--- Task input ---

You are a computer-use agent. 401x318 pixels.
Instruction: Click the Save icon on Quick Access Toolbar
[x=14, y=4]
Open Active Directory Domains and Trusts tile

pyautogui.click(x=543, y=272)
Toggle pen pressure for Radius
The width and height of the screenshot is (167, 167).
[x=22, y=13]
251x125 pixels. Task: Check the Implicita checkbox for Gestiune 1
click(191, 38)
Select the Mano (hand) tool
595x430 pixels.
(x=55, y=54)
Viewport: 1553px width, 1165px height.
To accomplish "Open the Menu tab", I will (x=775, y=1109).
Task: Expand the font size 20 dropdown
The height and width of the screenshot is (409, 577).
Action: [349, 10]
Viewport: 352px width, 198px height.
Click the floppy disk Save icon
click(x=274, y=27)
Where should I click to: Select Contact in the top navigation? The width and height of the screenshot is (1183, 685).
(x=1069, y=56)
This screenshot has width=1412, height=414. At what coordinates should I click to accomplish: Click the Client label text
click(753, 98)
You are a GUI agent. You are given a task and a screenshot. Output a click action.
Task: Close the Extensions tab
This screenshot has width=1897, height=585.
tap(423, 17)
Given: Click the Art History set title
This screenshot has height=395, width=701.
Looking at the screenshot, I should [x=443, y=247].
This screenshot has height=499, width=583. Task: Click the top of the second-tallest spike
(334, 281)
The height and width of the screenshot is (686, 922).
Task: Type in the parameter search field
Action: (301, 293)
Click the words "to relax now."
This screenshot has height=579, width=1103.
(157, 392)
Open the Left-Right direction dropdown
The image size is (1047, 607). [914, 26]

--- Exercise prompt ---
Reproduce exactly, and only, the part of the listing above that begins at the line with "This screenshot has width=1412, height=414." and goes on through the line with "Given: Click the Art History set title".

--- Task solution ---
This screenshot has width=1412, height=414. At what coordinates should I click to accomplish: Click the Client label text
click(753, 98)
You are a GUI agent. You are given a task and a screenshot. Output a click action.
Task: Close the Extensions tab
This screenshot has width=1897, height=585.
tap(423, 17)
Given: Click the Art History set title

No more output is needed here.